-------- Supplied material --------

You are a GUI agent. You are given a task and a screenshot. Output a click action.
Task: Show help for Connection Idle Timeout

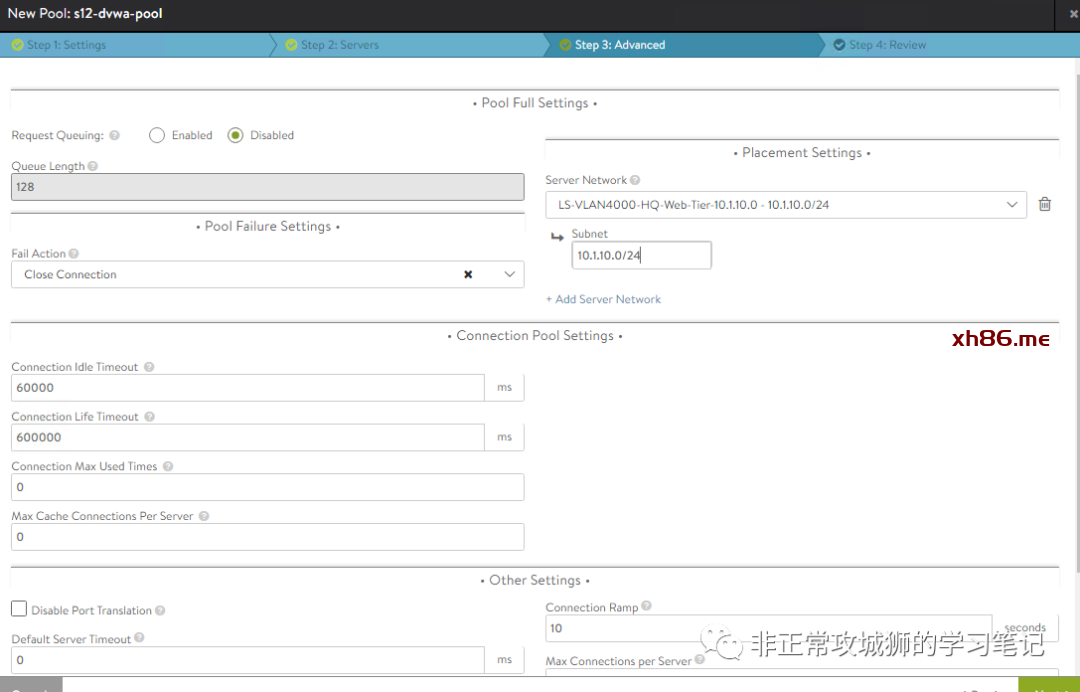pos(149,367)
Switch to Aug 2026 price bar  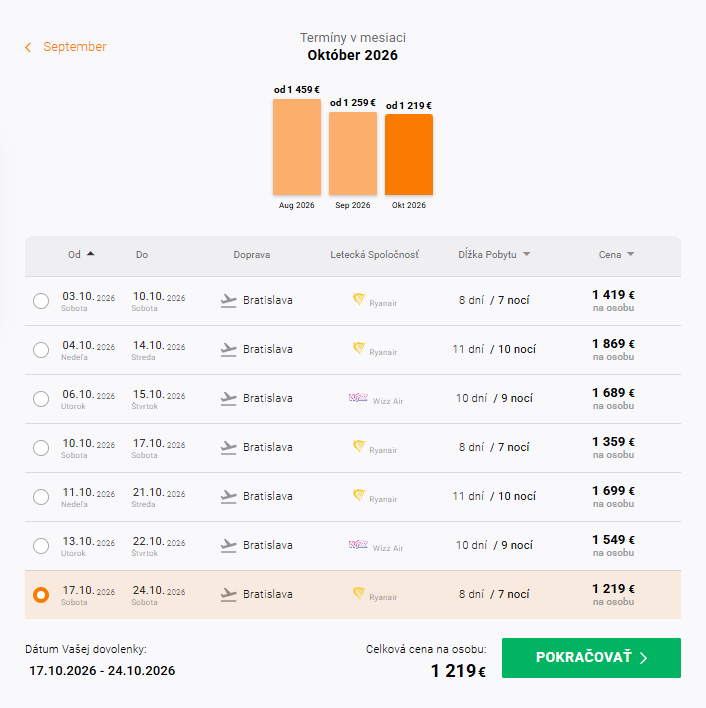[297, 147]
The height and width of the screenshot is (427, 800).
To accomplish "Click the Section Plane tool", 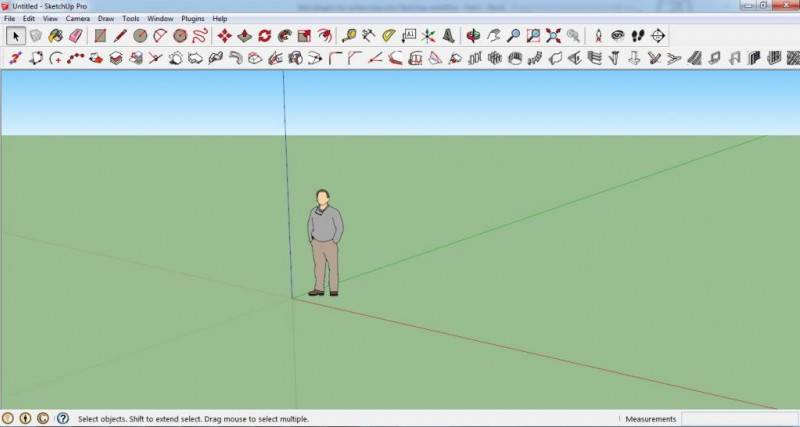I will (x=658, y=36).
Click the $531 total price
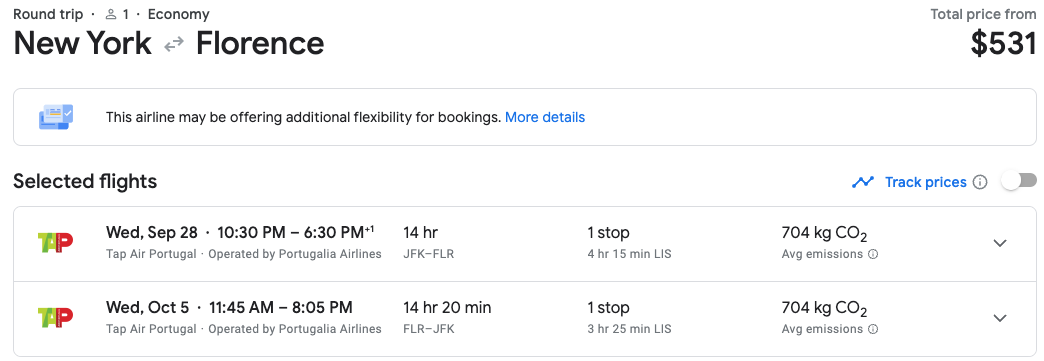The image size is (1044, 361). click(x=1003, y=45)
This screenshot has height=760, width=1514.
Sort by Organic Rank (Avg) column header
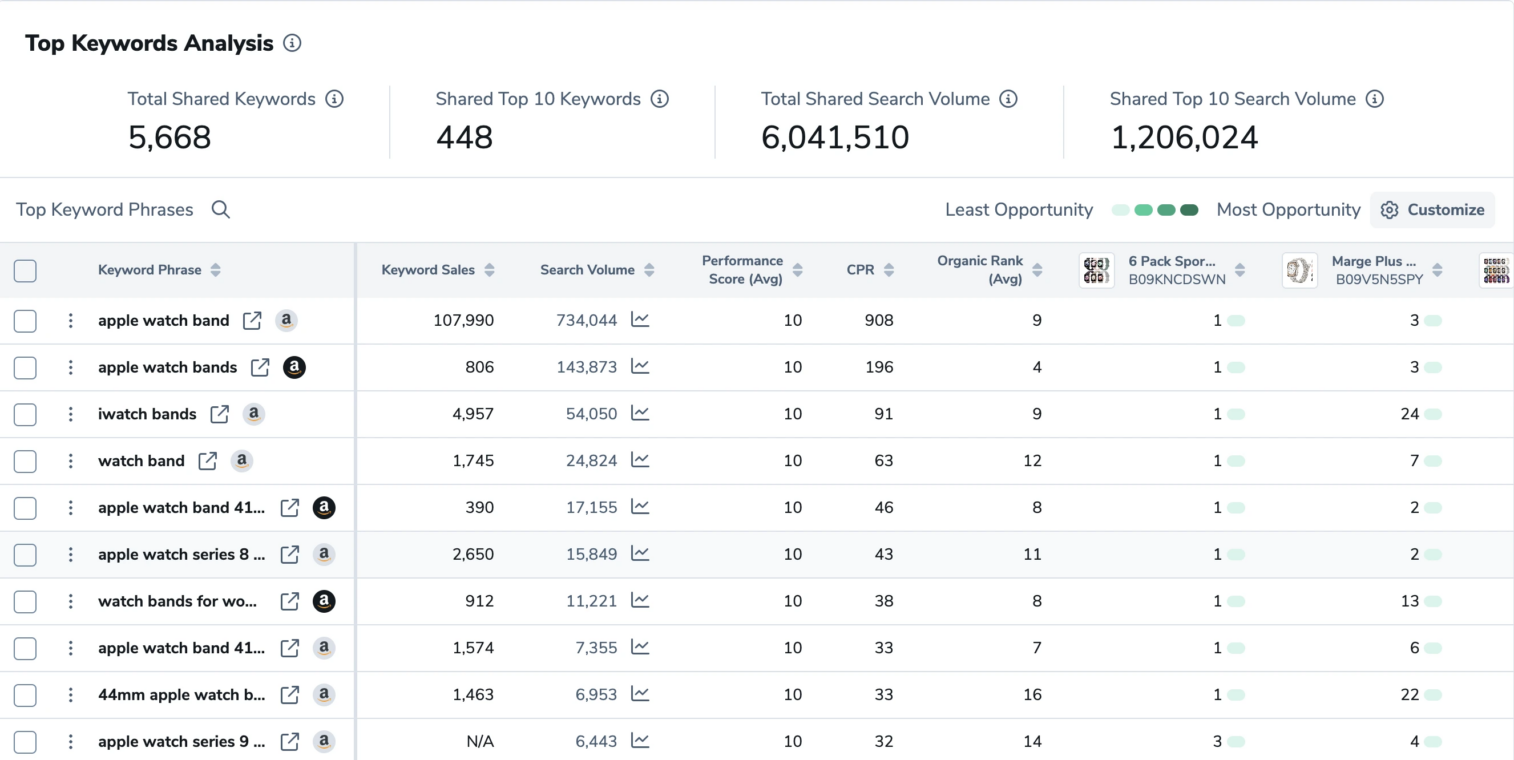(1037, 270)
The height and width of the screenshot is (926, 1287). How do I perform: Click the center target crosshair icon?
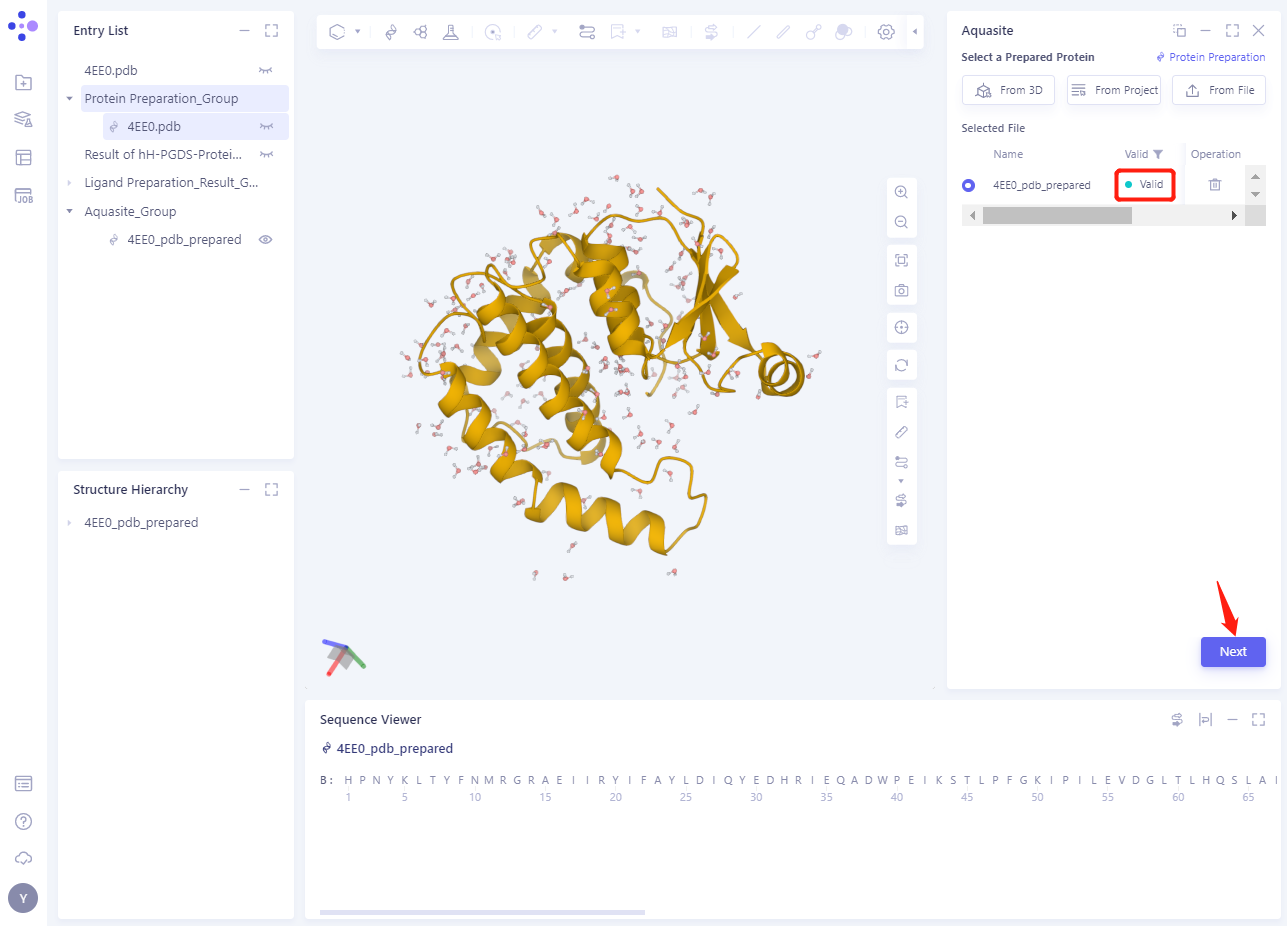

--------

Extract all lines from the material above that include the word "height".

=== Answer to this problem ===
The height and width of the screenshot is (427, 800).
This screenshot has height=760, width=1514.
The height and width of the screenshot is (926, 1287). How do I perform: Click the center target crosshair icon?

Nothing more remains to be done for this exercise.